Identification of stable reference genes for quantitative gene expression analysis in the duodenum of meat-type ducks

Quantitative polymerase chain reaction (qPCR) is an important method to detect gene expression at the molecular level. The selection of appropriate housekeeping genes is the key to accurately calculating the expression level of target genes and conducting gene function studies. In this study, the expression of eight candidate reference genes, glyceraldehyde-3-phosphate dehydrogenase (GAPDH), beta-actin (beta-actin), 18S ribosomal RNA (18S rRNA), hydroxymethylbilane synthase (HMBS), hypoxanthine phosphoribosyltransferase 1 (HPRT1), TATA box binding protein (TBP), ribosomal protein L13 (RPL13), and tyrosine 3-monooxygenase/tryptophan 5-monooxygenase activation protein (YWHAZ), in the duodenal epithelial tissue of 42-day-old meat-type ducks were detected using qPCR. Furthermore, their expression stability was analyzed using the geNorm, NormFinder, and BestKeeper programs.

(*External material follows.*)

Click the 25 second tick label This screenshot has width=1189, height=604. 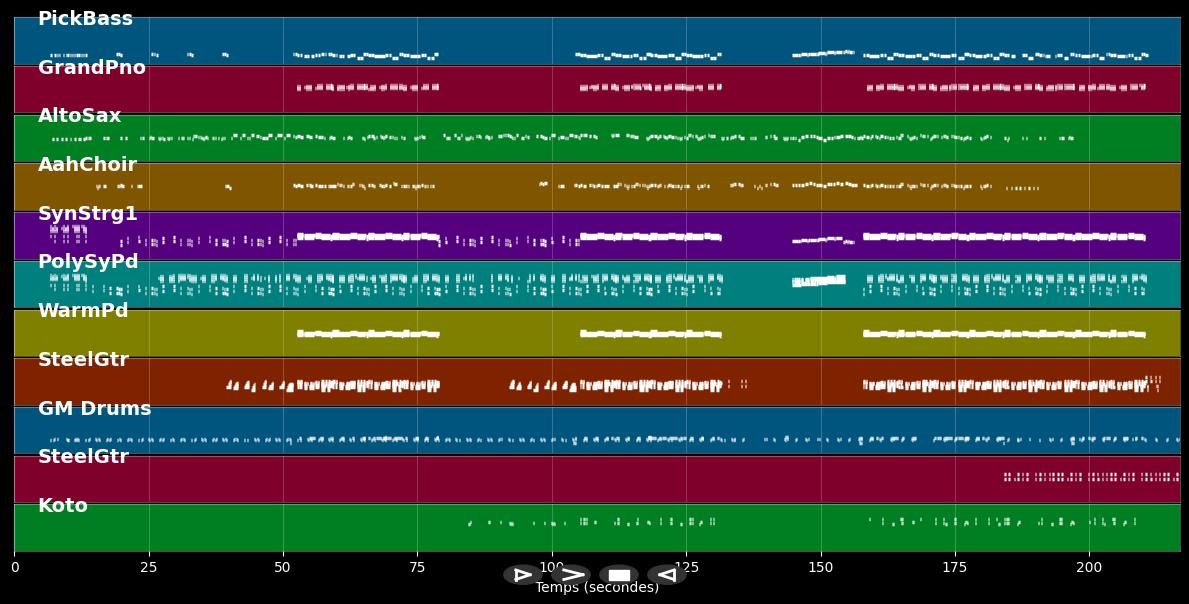coord(149,568)
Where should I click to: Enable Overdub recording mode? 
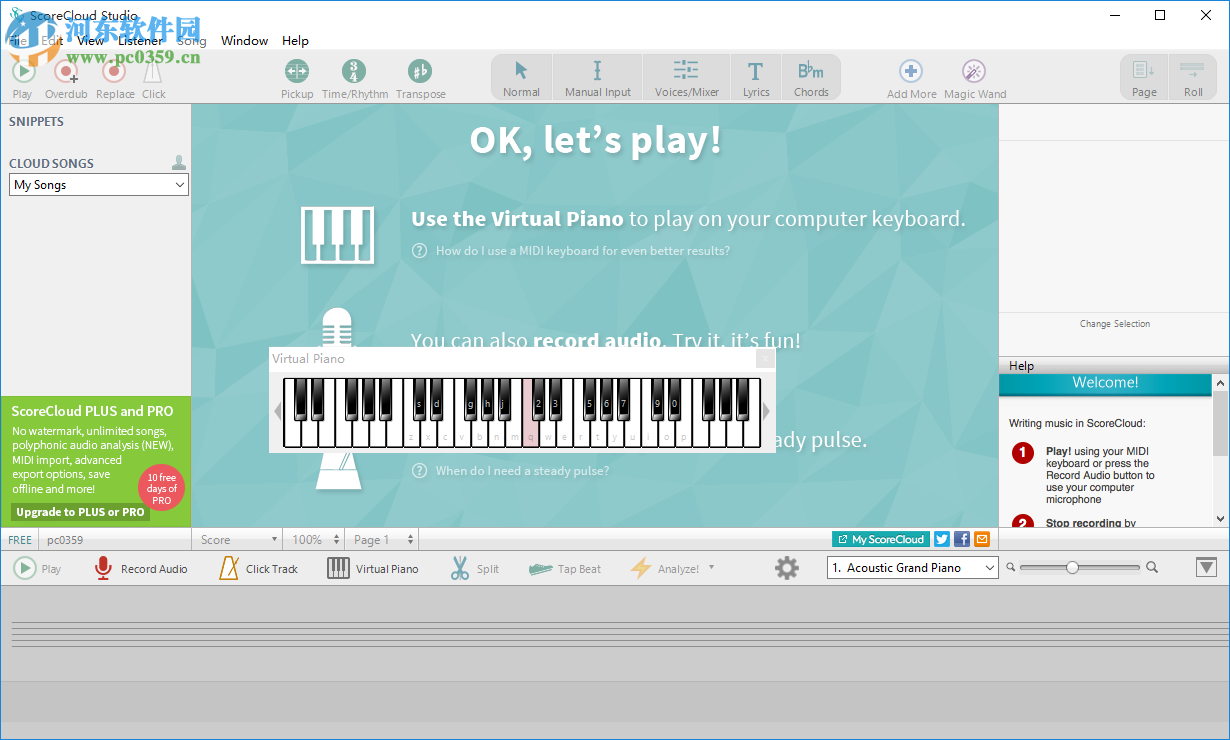click(66, 77)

The results indicated that HMBS and YWHAZ were the most stably expressed genes. All three programs indicated that the expression of 18S rRNA was the least stable, making it unsuitable for the study of gene expression in meat-type duck tissues. This study provides stable reference genes for gene expression analysis and contributes to further studies on the gene function of meat-type ducks.